Extract =>
-- start --

Closed l3utterfly closed 10 months ago
File "/venv/lib/python3.10/site-packages/flash_attn/flash_attn_interface.py", line 52, in _flash_attn_varlen_forward
out, q, k, v, out_padded, softmax_lse, S_dmask, rng_state = flash_attn_cuda.varlen_fwd(
RuntimeError: FlashAttention only support fp16 and bf16 data type
This error is primarily due to that flash attention does not support head mask. So we actually did not use flash attention during sparsification and then use it during distillation.
https://github.com/GeneZC/MiniMA/commit/01891a5827e3b14d9180127a6f824db37011e9fd
We have updated the codebase to not use flash attention for sparsification and you could have a try now.
Thanks for the update. The sparsification now starts. However, I'm getting an out of memory error running on one A100 GPU with 80GB VRAM:
***** Running sparsification (w. sanity check) *****
Traceback (most recent call last):
File "/root/MiniMA/minima/run_sparsification_llama.py", line 230, in <module>
main()
File "/root/MiniMA/minima/run_sparsification_llama.py", line 142, in main
output = model(**batch, head_mask=head_mask, neuron_mask=neuron_mask, hidden_mask=hidden_mask)
File "/venv/lib/python3.10/site-packages/torch/nn/modules/module.py", line 1518, in _wrapped_call_impl
return self._call_impl(*args, **kwargs)
File "/venv/lib/python3.10/site-packages/torch/nn/modules/module.py", line 1527, in _call_impl
return forward_call(*args, **kwargs)
File "/root/MiniMA/minima/modules/modeling_sparsellama.py", line 873, in forward
outputs = self.model(
File "/venv/lib/python3.10/site-packages/torch/nn/modules/module.py", line 1518, in _wrapped_call_impl
return self._call_impl(*args, **kwargs)
File "/venv/lib/python3.10/site-packages/torch/nn/modules/module.py", line 1527, in _call_impl
return forward_call(*args, **kwargs)

-- end --

Set tasks =>
a - According to the thread, what hardware was the out of memory error hit on?
b - Please transcribe everything in the thread from "Closed l3utterfly closed" down to "it during distillation.".
Rely on the thread alone for these tasks.

Extracted data =>
-- start --

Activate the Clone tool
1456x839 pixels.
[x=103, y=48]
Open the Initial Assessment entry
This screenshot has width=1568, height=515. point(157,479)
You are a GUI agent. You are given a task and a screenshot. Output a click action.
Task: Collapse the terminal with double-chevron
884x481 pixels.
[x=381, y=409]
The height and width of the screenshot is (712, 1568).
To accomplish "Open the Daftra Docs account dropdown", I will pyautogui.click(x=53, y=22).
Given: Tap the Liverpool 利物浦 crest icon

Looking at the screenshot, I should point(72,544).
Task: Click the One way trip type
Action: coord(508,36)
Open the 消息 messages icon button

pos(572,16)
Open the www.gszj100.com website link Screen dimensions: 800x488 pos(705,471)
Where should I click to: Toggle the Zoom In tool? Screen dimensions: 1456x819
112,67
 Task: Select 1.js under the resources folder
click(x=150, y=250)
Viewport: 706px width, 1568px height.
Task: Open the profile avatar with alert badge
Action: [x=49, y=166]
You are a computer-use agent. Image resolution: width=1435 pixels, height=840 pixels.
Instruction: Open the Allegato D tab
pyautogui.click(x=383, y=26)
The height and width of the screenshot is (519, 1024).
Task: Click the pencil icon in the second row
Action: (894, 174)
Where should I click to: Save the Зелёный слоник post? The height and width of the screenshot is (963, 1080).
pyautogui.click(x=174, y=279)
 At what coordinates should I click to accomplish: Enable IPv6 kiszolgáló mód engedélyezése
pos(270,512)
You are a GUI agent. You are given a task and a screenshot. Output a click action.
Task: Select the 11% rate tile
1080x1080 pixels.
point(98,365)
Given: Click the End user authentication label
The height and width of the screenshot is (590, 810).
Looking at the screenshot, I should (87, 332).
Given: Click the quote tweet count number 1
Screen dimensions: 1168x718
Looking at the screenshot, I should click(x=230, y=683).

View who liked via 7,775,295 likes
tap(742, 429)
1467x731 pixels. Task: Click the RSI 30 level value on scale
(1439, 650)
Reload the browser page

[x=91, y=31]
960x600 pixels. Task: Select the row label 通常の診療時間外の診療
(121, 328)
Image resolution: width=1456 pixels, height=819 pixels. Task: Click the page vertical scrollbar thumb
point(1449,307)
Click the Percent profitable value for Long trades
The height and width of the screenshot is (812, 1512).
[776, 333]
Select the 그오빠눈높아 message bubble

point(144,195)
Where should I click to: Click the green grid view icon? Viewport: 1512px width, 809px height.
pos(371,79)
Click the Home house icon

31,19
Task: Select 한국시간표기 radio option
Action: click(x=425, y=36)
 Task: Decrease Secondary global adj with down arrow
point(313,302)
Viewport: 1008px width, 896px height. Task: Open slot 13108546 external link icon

-- end --

Results by task =>
a - One A100 GPU with 80GB VRAM.

b -
Closed l3utterfly closed 10 months ago
File "/venv/lib/python3.10/site-packages/flash_attn/flash_attn_interface.py", line 52, in _flash_attn_varlen_forward
out, q, k, v, out_padded, softmax_lse, S_dmask, rng_state = flash_attn_cuda.varlen_fwd(
RuntimeError: FlashAttention only support fp16 and bf16 data type
This error is primarily due to that flash attention does not support head mask. So we actually did not use flash attention during sparsification and then use it during distillation.